The introduction of Measurement-Based Warped Adaptive Modeling within GrabCAD Print Pro addresses this issue directly. By incorporating measured dimensional data into the modelling process, the software can automatically compensate for expected distortion, producing parts that meet design specifications more consistently.

This approach represents a shift from reactive to proactive correction. Instead of adjusting designs after defects are observed, the system anticipates and corrects them during the printing process. For manufacturers, this reduces the number of iterations required to achieve acceptable results, saving both time and material.

In high-volume or precision-driven applications, even small improvements in accuracy can have a significant impact. Reduced scrap rates and fewer failed builds contribute directly to lower production costs and improved efficiency.

Advancing SLA Materials For Detailed Engineering Applications

Stereolithography continues to play a vital role in producing high-detail components, particularly where surface finish and precision are critical. The addition of Somos WaterShed White to the SLA material portfolio enhances this capability, offering moisture resistance and durability alongside a clean, opaque appearance.

This material is well suited to industries such as aerospace and automotive, where prototypes often undergo functional testing before production. Its compatibility with Neo systems, including large-format printers, allows manufacturers to produce sizeable components without sacrificing detail.

The importance of surface quality should not be underestimated. In many applications, the visual and tactile properties of a component influence both performance and perception. Smooth finishes can reduce post-processing requirements and improve the accuracy of downstream testing.

Industry Context And Market Direction

The global additive manufacturing market has been expanding steadily, with increasing adoption in sectors that demand flexibility and rapid turnaround. According to industry analyses, the shift towards production-grade applications is one of the defining trends, driven by advances in materials and process reliability.

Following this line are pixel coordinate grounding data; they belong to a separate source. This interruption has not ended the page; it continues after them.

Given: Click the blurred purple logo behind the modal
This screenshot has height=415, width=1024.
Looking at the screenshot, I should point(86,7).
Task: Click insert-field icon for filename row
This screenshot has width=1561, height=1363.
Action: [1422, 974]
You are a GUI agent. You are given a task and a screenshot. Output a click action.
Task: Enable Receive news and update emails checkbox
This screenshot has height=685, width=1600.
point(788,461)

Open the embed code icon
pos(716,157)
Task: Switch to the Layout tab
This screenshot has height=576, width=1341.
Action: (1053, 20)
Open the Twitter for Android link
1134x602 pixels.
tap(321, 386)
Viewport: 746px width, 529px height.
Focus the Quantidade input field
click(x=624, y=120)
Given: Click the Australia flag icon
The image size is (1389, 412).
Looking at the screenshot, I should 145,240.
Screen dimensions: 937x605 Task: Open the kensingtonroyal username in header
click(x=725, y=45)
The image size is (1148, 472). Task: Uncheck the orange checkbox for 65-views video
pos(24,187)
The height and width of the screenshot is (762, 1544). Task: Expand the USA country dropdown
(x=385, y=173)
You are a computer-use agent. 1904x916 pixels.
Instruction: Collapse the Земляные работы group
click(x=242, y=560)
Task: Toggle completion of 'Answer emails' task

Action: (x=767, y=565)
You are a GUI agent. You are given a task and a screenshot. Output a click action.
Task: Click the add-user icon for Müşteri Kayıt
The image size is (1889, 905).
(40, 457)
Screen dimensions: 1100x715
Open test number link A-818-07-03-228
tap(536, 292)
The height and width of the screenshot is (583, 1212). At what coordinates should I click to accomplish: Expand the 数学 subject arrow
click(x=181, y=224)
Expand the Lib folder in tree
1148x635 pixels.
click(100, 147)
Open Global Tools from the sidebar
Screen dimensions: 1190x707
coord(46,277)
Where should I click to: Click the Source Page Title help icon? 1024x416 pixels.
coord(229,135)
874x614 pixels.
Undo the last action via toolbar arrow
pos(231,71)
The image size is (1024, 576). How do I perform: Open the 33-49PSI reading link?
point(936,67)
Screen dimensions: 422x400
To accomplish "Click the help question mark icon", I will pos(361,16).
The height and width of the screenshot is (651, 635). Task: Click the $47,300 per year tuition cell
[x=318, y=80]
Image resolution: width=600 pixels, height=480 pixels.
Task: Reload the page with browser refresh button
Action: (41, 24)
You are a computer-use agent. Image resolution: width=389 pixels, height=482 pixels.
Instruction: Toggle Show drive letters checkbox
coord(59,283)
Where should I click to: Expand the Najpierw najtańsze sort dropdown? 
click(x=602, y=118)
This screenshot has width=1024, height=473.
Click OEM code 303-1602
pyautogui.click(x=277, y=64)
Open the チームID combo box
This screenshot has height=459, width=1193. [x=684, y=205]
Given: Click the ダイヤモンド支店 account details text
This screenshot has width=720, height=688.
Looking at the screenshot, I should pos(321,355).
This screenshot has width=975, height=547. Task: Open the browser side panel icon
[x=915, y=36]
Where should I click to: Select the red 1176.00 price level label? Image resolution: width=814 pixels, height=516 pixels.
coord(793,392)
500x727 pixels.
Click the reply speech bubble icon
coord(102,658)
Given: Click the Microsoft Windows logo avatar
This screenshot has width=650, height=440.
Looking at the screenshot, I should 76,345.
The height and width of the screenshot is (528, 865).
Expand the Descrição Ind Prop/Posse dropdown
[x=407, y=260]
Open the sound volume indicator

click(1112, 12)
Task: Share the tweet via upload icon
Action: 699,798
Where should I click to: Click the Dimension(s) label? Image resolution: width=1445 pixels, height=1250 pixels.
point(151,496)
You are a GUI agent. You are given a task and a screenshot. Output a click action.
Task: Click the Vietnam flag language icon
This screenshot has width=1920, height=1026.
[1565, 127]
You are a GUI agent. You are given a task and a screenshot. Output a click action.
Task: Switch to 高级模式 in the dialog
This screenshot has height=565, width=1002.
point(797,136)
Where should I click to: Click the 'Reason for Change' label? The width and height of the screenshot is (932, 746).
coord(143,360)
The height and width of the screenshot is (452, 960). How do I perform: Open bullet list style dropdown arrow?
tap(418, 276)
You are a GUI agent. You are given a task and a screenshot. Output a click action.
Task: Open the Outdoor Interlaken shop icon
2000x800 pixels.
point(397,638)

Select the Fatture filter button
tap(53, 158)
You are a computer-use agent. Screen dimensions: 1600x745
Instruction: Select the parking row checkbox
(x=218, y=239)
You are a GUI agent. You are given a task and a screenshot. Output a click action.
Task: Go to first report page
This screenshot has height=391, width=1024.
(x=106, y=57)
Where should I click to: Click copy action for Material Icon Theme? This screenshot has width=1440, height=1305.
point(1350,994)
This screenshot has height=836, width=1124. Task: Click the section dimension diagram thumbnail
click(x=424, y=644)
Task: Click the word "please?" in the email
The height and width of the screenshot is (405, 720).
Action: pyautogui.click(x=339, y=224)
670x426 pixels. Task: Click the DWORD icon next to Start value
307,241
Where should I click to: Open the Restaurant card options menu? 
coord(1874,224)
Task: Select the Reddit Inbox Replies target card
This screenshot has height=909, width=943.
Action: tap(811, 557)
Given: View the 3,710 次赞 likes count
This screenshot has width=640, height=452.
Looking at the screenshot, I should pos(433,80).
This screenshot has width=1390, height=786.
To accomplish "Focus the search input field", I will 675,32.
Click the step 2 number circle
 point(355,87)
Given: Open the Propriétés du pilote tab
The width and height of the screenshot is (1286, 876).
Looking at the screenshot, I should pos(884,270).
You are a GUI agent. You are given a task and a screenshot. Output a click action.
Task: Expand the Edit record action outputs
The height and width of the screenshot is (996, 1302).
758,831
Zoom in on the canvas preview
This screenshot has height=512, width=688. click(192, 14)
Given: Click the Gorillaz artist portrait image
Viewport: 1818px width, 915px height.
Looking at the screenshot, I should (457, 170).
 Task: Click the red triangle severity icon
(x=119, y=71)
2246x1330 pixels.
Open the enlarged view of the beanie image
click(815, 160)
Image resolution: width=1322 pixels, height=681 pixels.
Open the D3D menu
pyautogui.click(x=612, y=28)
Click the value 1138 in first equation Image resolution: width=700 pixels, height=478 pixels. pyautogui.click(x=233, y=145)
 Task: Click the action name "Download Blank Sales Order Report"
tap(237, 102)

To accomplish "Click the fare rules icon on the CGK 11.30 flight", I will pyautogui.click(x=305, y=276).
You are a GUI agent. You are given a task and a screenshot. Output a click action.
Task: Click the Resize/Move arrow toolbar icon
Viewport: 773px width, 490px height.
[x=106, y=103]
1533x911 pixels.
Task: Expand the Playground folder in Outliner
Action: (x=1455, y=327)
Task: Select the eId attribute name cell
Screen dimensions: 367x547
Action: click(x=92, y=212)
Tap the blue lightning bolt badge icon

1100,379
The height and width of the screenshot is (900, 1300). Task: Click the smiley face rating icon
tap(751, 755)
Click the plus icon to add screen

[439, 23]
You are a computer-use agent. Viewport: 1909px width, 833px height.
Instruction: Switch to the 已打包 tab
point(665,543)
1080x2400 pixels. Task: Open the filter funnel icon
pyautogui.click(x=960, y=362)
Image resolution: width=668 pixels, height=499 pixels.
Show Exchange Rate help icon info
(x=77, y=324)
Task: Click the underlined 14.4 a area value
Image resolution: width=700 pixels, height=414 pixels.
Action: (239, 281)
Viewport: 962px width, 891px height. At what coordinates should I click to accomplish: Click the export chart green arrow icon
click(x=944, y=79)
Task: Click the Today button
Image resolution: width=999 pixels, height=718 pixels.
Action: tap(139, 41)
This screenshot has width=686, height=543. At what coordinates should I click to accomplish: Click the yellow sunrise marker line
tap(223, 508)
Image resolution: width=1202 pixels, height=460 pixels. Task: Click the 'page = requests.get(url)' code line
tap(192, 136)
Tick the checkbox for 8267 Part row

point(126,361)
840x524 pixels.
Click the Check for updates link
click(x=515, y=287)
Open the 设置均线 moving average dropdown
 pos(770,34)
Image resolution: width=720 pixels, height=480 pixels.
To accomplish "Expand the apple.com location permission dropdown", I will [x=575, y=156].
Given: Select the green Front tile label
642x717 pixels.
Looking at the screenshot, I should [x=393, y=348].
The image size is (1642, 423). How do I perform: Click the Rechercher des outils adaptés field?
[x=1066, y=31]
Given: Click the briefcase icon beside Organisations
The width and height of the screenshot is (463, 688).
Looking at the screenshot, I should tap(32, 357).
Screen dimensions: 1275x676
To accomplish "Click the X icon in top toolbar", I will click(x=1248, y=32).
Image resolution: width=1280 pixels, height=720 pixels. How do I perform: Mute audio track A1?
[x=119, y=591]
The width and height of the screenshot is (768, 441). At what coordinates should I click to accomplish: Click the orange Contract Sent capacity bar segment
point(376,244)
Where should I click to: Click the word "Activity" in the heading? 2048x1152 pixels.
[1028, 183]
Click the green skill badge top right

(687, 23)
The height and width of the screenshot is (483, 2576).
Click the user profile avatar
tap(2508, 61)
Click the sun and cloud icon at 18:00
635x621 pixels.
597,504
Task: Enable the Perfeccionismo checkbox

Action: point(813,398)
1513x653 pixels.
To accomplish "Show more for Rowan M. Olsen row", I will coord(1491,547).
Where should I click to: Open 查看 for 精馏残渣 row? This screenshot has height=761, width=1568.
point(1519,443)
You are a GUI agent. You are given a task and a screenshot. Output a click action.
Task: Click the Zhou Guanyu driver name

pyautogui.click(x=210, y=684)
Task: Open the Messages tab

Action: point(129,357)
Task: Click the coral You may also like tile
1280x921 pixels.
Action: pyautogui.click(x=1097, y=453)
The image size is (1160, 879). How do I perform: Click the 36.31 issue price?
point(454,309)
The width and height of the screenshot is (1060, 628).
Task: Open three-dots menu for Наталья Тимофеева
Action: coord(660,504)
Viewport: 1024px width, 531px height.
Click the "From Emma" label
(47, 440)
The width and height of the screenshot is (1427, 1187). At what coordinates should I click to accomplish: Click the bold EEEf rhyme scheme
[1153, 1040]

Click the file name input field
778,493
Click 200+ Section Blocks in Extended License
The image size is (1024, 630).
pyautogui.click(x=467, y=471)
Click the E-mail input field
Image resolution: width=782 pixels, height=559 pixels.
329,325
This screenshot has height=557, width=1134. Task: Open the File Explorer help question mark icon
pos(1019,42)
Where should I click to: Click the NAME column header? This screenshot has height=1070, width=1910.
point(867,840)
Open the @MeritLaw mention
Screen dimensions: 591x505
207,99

Stratasys’ latest updates align closely with this trajectory. By focusing on materials that meet real-world performance requirements and software that improves consistency, the company is addressing the practical concerns that have historically limited adoption.

The emphasis on compatibility and incremental improvement also reflects a maturing market. Early adopters have already invested in hardware, and their priorities have shifted towards maximising return on that investment. Enhancements that extend the lifespan and capability of existing systems are therefore likely to gain traction.

A More Practical Path To Additive Manufacturing Adoption

Rather than presenting a single breakthrough, these developments collectively point to a more pragmatic approach. By refining materials, improving accuracy, and simplifying workflows, Stratasys is helping manufacturers integrate additive processes into everyday operations.

The cumulative effect is a reduction in friction. When materials perform reliably, software compensates for known issues, and systems operate with greater consistency, additive manufacturing becomes less of a specialised tool and more of a standard production method.

For construction, infrastructure, and industrial sectors, this evolution could prove significant. From custom tooling to specialised components, the ability to produce parts on demand has the potential to reshape supply chains and reduce dependency on traditional manufacturing processes.